In 1940, after the death of her husband, McMahon and her son Eugene established the McMahon Foundation in his memory with an initial fund of . Over time, McMahon and Eugene regularly added to the foundation's assets, allowing it to support a variety of causes and organizations in Lawton and Comanche County. Among its early recipients were City Mission, the Lawton fire department, which received funding for a resuscitator, and the Negro Mission. As the foundation's funds grew, it began providing scholarships for journalism students, supporting individuals in need, and assisting churches, schools, museums, and other public institutions.

Following her son's death in 1945, McMahon moved back to Lawton, where she constructed a building for the McMahon Foundation on the site of the family's original residence. Completed in 1948, the building not only housed the foundation's offices but also served as a cultural and community center for various local groups. It hosted meetings and small conferences for organizations such as the Woman's Forum, music clubs, and the Great Plains Writers, with a policy against political or controversial gatherings.
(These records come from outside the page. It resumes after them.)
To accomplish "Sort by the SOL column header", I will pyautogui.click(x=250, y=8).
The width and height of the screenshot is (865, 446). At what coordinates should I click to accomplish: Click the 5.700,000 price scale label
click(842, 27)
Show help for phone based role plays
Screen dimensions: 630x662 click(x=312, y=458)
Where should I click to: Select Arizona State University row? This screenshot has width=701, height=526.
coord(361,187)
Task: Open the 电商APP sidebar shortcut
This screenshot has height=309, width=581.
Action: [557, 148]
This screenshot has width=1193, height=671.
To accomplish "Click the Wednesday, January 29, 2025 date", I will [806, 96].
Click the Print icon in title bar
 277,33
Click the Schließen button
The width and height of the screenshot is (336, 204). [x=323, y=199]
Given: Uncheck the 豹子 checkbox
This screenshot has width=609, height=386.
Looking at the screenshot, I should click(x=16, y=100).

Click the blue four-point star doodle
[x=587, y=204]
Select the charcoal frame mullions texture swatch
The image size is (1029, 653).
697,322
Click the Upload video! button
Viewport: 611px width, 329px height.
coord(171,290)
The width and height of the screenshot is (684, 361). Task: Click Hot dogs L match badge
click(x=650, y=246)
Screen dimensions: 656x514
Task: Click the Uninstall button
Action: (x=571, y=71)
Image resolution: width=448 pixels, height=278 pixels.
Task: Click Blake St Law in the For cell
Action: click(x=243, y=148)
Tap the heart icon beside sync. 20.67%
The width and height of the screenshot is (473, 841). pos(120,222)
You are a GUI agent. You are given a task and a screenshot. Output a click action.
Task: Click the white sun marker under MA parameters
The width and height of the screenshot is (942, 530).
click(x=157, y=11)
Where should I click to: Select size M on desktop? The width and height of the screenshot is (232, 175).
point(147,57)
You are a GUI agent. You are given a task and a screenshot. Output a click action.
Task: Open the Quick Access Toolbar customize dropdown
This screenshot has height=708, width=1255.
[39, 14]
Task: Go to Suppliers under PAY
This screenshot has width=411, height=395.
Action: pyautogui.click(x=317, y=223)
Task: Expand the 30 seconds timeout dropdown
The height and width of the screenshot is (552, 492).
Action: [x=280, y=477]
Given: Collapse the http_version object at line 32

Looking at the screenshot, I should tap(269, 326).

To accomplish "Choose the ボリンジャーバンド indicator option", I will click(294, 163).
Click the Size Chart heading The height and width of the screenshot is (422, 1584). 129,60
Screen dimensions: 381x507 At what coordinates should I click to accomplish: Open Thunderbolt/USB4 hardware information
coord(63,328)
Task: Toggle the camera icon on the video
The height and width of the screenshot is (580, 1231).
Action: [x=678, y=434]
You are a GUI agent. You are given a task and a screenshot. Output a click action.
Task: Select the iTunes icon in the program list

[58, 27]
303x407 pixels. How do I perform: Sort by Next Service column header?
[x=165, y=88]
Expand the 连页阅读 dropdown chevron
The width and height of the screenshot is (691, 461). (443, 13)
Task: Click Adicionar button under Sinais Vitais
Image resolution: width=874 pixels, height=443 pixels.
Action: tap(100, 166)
In 1953, McMahon played a pivotal role in developing the McMahon Auditorium in Lawton, which was dedicated the following year in honor of her family. Through the McMahon Foundation, she continued to support the arts and education, including a grant in 1957 for establishing the Museum of the Great Plains. This museum aimed to preserve and exhibit Oklahoma's cultural history, including musical history, family records, and the history of Lawton's social and cultural organizations.

== Personal life ==
McMahon was actively involved in her community and held strong ties with the Presbyterian Church. Her charitable efforts and contributions to society were widely recognized, and she was named Oklahoma's Mother of the Year in 1949. She was inducted in to the Oklahoma Hall of Fame in 1954 in the music category. In addition to her philanthropic work, McMahon was an author and painter, publishing her memoir, Reminiscences and Scrapbook, in 1957.

McMahon died on February 8, 1966. In tribute to her legacy, the McMahon Foundation funded the construction of a fine arts building at Cameron University. Over subsequent decades, the foundation continued its work, contributing over $75 million by the end of the 20th-century to educational, cultural, and social projects in the region.